Around the corner lies a dining room, with wall pieces by Vhils and Cleon Peterson, and another with a huge DabsMyla mural dominating the area. Regardless of where you’re sitting, you’re in view of one piece or another. The cuisine here works perfectly with the art, creating Instagrammable scenes. The arty drinks here have names like Krylon, Mellow Out, Dope Hat and Rook. The stunning Rook mixes Bombay Sapphire East gin, pesto syrup, lime and pink peppercorn, puts that over shaved ice, plants edible blooms atop and serves it up in a flower pot. You don’t have to go for a cocktail, though, as there is an extensive champagne, wine and sake menu.

Start your meal communally with shared plates, where pan-Asian flavors abound. Favorites-to-be are tuna pizza, with a black garlic aioli and pickled onions on a super thin crust, hamachi sashimi with yuzu ponzu and chili garlic accents, and Alaskan King crab tempura, which is a sleeper dish that quietly disappears from the table. Vegetarians may want to try the organic avocado bruschetta—if they can sneak it away from the carnivores at the table. If you want to rock a tableside hot rock, get wagyu or king oyster mushrooms sizzling away.

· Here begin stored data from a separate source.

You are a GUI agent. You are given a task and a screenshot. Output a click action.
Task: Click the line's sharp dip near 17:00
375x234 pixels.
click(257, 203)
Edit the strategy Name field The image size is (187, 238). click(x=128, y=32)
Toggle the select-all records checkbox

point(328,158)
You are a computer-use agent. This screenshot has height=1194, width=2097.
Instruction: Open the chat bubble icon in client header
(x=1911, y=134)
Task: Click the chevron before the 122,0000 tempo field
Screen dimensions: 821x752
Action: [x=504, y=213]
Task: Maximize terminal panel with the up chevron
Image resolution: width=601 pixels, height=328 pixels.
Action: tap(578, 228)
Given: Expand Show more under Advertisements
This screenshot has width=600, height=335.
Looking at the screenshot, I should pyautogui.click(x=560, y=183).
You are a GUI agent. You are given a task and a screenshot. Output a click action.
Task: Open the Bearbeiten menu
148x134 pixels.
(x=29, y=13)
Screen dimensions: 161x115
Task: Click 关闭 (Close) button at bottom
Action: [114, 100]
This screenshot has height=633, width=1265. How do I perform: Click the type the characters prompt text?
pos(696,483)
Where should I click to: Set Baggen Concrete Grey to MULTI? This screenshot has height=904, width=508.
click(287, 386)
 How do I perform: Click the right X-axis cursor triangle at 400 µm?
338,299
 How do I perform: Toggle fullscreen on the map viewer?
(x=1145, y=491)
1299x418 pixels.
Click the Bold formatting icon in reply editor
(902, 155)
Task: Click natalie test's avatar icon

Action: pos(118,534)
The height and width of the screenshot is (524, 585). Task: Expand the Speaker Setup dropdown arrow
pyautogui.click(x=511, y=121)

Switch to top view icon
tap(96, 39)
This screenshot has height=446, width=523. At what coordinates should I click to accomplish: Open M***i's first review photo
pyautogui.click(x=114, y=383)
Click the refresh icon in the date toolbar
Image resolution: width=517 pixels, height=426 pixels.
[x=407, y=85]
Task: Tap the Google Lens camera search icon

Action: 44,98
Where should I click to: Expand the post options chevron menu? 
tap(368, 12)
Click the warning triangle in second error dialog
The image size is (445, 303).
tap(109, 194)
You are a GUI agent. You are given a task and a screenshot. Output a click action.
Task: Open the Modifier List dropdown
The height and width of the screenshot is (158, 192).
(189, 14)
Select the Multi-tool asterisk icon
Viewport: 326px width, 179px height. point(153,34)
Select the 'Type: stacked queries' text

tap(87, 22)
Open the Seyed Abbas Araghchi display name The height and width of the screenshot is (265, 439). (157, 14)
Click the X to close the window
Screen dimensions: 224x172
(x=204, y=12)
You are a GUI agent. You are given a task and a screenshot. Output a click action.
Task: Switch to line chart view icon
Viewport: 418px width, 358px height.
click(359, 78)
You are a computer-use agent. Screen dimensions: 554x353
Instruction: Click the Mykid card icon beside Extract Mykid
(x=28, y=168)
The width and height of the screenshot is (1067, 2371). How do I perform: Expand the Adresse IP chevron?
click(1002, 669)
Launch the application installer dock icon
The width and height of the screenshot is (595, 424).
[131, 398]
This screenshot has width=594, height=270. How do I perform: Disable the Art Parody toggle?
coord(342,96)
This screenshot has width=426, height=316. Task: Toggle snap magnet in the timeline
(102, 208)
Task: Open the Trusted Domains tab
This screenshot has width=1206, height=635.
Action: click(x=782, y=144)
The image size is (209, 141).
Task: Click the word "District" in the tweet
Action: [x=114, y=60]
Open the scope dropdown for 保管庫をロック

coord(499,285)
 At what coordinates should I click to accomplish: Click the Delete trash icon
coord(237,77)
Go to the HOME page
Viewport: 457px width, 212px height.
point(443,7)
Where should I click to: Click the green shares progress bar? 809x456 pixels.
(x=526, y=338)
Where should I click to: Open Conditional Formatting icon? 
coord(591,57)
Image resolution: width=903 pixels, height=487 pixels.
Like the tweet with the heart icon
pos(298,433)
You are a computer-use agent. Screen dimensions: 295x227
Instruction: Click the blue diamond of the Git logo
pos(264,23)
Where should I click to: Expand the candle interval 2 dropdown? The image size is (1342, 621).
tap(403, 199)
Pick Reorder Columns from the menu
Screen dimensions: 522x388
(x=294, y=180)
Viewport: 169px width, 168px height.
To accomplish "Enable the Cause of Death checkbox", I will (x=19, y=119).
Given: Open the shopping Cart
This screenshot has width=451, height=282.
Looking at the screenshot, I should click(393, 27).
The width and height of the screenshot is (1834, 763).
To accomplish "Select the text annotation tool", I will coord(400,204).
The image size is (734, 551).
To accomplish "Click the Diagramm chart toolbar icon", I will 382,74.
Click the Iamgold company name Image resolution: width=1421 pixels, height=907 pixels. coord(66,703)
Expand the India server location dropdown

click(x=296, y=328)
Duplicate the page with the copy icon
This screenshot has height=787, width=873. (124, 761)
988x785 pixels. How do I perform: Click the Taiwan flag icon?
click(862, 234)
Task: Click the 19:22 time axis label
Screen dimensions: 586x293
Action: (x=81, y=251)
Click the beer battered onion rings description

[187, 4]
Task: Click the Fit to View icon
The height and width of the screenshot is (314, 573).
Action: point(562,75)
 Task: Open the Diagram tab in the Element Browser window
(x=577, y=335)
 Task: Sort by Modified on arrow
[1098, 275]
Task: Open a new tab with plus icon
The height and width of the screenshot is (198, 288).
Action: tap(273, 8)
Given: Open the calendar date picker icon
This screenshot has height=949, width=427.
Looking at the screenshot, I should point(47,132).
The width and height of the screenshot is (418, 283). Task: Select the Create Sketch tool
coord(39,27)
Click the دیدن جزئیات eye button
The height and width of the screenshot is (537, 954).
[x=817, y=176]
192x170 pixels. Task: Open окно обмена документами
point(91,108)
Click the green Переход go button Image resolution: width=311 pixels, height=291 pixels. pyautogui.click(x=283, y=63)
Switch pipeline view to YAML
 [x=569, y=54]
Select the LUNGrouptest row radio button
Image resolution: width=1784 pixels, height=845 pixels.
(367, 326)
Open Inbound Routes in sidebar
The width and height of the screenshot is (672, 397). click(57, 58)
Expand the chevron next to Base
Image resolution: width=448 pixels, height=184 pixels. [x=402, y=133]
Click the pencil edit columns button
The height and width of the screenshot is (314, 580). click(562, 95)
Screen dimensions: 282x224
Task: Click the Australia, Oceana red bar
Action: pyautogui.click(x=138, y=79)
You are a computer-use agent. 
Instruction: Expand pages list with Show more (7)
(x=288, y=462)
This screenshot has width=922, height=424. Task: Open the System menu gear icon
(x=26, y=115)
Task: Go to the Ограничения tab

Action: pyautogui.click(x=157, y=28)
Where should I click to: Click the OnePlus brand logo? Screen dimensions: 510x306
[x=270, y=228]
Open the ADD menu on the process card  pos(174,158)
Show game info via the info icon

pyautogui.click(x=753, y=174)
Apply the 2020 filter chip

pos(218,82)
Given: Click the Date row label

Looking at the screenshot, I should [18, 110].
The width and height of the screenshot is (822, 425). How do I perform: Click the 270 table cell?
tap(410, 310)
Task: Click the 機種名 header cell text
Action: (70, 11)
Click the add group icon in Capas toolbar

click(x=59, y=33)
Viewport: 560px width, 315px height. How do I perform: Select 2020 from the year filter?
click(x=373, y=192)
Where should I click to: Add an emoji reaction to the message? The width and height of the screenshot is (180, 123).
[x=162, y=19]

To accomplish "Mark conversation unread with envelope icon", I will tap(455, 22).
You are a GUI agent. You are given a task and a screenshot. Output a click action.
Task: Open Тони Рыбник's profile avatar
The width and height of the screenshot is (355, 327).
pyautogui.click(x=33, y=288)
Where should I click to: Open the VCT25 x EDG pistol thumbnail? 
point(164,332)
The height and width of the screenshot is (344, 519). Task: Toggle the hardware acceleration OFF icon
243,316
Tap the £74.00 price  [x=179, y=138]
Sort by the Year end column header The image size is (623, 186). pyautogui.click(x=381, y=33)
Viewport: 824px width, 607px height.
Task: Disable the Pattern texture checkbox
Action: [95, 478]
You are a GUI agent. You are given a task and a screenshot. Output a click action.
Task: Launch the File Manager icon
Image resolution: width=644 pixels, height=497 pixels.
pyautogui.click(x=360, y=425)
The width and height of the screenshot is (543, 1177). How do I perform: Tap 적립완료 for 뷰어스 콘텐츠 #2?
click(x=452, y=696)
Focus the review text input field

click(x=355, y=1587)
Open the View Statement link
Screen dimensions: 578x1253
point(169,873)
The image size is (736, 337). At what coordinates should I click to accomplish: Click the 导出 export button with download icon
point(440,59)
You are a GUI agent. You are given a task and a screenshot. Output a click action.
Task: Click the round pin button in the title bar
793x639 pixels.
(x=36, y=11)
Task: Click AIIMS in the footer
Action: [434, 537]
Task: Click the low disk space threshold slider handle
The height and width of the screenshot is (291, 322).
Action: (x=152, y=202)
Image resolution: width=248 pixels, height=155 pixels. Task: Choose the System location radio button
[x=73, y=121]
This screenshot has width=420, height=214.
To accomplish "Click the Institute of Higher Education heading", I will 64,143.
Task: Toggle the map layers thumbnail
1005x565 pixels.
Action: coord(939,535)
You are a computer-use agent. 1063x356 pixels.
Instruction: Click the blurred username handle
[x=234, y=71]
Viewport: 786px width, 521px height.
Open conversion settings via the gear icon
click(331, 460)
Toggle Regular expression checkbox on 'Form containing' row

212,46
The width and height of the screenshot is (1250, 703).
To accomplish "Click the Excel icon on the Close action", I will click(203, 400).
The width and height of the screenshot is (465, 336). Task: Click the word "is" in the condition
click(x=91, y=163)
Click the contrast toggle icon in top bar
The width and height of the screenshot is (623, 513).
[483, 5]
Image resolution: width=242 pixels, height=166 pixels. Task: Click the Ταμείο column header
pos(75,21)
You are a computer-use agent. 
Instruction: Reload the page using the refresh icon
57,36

What constitutes your entrée could be anything from a grilled 24-ounce ribeye to a whole steamed bass, served in an eye-catching basket. Inspirations from the sushi bar come in the form of hand rolls in unusual iterations like the baked crab with crispy onions. Raw bar offerings include oysters, a poached shrimp cocktail and a shellfish cocktail, with shrimp crab and lobster. Vegan sliders are impossibly crispy, while hearts of palms cakes are tender morsels soaked in a coconut curry sauce, with the texture a little like a crab cake. Sides are a little unusual, too, with patatas bravas popped up with a harissa aioli, and coconut cream spinach drawing in ginger and lime.

There are just a few desserts on the menu, but they’re a little like art pieces themselves—the Space Invader brings you face-to-face with an alien baked Alaska. It’s made of cereal milk ice cream with a fruity crème anglaise, but it’s so oddly endearing you may not want to cut into it. The yuzu bombe features a yuzu sabayon with white chocolate mousse carefully arranged across the plate. The sundae trolley is what you may want to save yourself for, though, with a choice of ice cream and plenty of toppings to create the artsy ending you always wished for.